- _GIVEN INSTRUCTION_:
Reproduce every one of the following lines verbatim, in the order given.

- _ENTRIES SHOWN_:
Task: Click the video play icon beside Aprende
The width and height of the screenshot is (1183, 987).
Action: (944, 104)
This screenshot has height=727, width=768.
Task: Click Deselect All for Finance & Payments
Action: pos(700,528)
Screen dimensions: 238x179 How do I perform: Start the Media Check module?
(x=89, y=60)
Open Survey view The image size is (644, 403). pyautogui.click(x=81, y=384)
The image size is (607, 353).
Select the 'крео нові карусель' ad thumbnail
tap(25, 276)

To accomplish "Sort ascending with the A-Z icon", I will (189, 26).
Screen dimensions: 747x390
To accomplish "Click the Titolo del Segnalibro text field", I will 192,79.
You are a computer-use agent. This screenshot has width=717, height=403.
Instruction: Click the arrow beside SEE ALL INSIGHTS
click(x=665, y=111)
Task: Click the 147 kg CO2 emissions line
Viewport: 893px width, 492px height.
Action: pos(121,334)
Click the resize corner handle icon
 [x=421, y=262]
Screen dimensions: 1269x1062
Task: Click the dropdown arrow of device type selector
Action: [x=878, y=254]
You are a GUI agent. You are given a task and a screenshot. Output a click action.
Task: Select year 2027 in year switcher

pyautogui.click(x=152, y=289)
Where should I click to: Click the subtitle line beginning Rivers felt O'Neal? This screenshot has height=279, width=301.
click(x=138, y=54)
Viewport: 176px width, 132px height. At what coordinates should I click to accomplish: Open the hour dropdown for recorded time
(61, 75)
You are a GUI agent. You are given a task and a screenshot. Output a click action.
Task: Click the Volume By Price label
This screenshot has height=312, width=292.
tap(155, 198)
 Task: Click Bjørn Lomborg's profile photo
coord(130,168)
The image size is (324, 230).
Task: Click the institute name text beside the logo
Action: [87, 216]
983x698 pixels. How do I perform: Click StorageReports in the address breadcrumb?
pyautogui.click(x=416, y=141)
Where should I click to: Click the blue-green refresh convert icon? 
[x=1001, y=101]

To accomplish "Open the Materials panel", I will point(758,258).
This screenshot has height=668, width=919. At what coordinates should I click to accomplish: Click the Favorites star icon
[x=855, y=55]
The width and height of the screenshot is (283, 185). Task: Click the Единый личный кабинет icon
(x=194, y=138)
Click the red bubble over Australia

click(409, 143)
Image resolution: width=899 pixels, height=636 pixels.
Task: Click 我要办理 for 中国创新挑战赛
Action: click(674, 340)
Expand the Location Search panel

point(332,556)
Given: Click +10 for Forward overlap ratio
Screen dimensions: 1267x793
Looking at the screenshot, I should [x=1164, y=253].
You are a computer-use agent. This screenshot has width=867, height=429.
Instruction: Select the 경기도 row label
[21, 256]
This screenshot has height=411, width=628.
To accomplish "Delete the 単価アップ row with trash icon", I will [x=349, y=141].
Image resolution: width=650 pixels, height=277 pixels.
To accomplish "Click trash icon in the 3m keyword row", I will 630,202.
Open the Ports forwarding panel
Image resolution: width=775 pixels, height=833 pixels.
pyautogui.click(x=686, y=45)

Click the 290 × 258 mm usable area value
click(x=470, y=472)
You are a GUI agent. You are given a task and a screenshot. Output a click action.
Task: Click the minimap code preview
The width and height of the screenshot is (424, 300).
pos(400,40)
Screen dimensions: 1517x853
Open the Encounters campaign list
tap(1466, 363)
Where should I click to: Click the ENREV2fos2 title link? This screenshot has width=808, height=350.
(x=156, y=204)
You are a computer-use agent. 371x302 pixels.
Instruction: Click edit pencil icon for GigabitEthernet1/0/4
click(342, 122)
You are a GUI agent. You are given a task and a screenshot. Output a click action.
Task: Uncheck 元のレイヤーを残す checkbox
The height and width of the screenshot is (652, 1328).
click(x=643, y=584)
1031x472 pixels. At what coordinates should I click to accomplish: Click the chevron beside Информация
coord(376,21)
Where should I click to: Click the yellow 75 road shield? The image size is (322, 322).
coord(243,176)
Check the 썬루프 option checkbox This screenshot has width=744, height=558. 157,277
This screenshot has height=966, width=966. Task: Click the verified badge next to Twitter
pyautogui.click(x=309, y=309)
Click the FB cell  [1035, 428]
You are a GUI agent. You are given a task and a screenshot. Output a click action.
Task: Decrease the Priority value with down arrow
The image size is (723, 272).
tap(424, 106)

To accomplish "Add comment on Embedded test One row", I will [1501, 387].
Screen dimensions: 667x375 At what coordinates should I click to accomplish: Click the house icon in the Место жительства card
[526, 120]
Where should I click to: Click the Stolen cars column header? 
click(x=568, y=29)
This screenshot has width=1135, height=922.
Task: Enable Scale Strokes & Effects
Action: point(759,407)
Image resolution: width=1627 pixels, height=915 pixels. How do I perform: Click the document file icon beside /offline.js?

- _IN RESPONSE_:
Task: Click the video play icon beside Aprende
The width and height of the screenshot is (1183, 987).
Action: (944, 104)
This screenshot has height=727, width=768.
Task: Click Deselect All for Finance & Payments
Action: pos(700,528)
Screen dimensions: 238x179 How do I perform: Start the Media Check module?
(x=89, y=60)
Open Survey view The image size is (644, 403). pyautogui.click(x=81, y=384)
The image size is (607, 353).
Select the 'крео нові карусель' ad thumbnail
tap(25, 276)

To accomplish "Sort ascending with the A-Z icon", I will (189, 26).
Screen dimensions: 747x390
To accomplish "Click the Titolo del Segnalibro text field", I will 192,79.
You are a computer-use agent. This screenshot has width=717, height=403.
Instruction: Click the arrow beside SEE ALL INSIGHTS
click(x=665, y=111)
Task: Click the 147 kg CO2 emissions line
Viewport: 893px width, 492px height.
Action: pos(121,334)
Click the resize corner handle icon
 [x=421, y=262]
Screen dimensions: 1269x1062
Task: Click the dropdown arrow of device type selector
Action: [x=878, y=254]
You are a GUI agent. You are given a task and a screenshot. Output a click action.
Task: Select year 2027 in year switcher

pyautogui.click(x=152, y=289)
Where should I click to: Click the subtitle line beginning Rivers felt O'Neal? This screenshot has height=279, width=301.
click(x=138, y=54)
Viewport: 176px width, 132px height. At what coordinates should I click to accomplish: Open the hour dropdown for recorded time
(61, 75)
You are a GUI agent. You are given a task and a screenshot. Output a click action.
Task: Click the Volume By Price label
This screenshot has height=312, width=292.
tap(155, 198)
 Task: Click Bjørn Lomborg's profile photo
coord(130,168)
The image size is (324, 230).
Task: Click the institute name text beside the logo
Action: [87, 216]
983x698 pixels. How do I perform: Click StorageReports in the address breadcrumb?
pyautogui.click(x=416, y=141)
Where should I click to: Click the blue-green refresh convert icon? 
[x=1001, y=101]

To accomplish "Open the Materials panel", I will point(758,258).
This screenshot has height=668, width=919. At what coordinates should I click to accomplish: Click the Favorites star icon
[x=855, y=55]
The width and height of the screenshot is (283, 185). Task: Click the Единый личный кабинет icon
(x=194, y=138)
Click the red bubble over Australia

click(409, 143)
Image resolution: width=899 pixels, height=636 pixels.
Task: Click 我要办理 for 中国创新挑战赛
Action: click(674, 340)
Expand the Location Search panel

point(332,556)
Given: Click +10 for Forward overlap ratio
Screen dimensions: 1267x793
Looking at the screenshot, I should [x=1164, y=253].
You are a computer-use agent. This screenshot has width=867, height=429.
Instruction: Select the 경기도 row label
[21, 256]
This screenshot has height=411, width=628.
To accomplish "Delete the 単価アップ row with trash icon", I will [x=349, y=141].
Image resolution: width=650 pixels, height=277 pixels.
To accomplish "Click trash icon in the 3m keyword row", I will 630,202.
Open the Ports forwarding panel
Image resolution: width=775 pixels, height=833 pixels.
pyautogui.click(x=686, y=45)

Click the 290 × 258 mm usable area value
click(x=470, y=472)
You are a GUI agent. You are given a task and a screenshot. Output a click action.
Task: Click the minimap code preview
The width and height of the screenshot is (424, 300).
pos(400,40)
Screen dimensions: 1517x853
Open the Encounters campaign list
tap(1466, 363)
Where should I click to: Click the ENREV2fos2 title link? This screenshot has width=808, height=350.
(x=156, y=204)
You are a computer-use agent. 371x302 pixels.
Instruction: Click edit pencil icon for GigabitEthernet1/0/4
click(342, 122)
You are a GUI agent. You are given a task and a screenshot. Output a click action.
Task: Uncheck 元のレイヤーを残す checkbox
The height and width of the screenshot is (652, 1328).
click(x=643, y=584)
1031x472 pixels. At what coordinates should I click to accomplish: Click the chevron beside Информация
coord(376,21)
Where should I click to: Click the yellow 75 road shield? The image size is (322, 322).
coord(243,176)
Check the 썬루프 option checkbox This screenshot has width=744, height=558. 157,277
This screenshot has height=966, width=966. Task: Click the verified badge next to Twitter
pyautogui.click(x=309, y=309)
Click the FB cell  [1035, 428]
You are a GUI agent. You are given a task and a screenshot. Output a click action.
Task: Decrease the Priority value with down arrow
The image size is (723, 272).
tap(424, 106)

To accomplish "Add comment on Embedded test One row", I will [1501, 387].
Screen dimensions: 667x375 At what coordinates should I click to accomplish: Click the house icon in the Место жительства card
[526, 120]
Where should I click to: Click the Stolen cars column header? 
click(x=568, y=29)
This screenshot has width=1135, height=922.
Task: Enable Scale Strokes & Effects
Action: point(759,407)
Image resolution: width=1627 pixels, height=915 pixels. How do I perform: Click the document file icon beside /offline.js?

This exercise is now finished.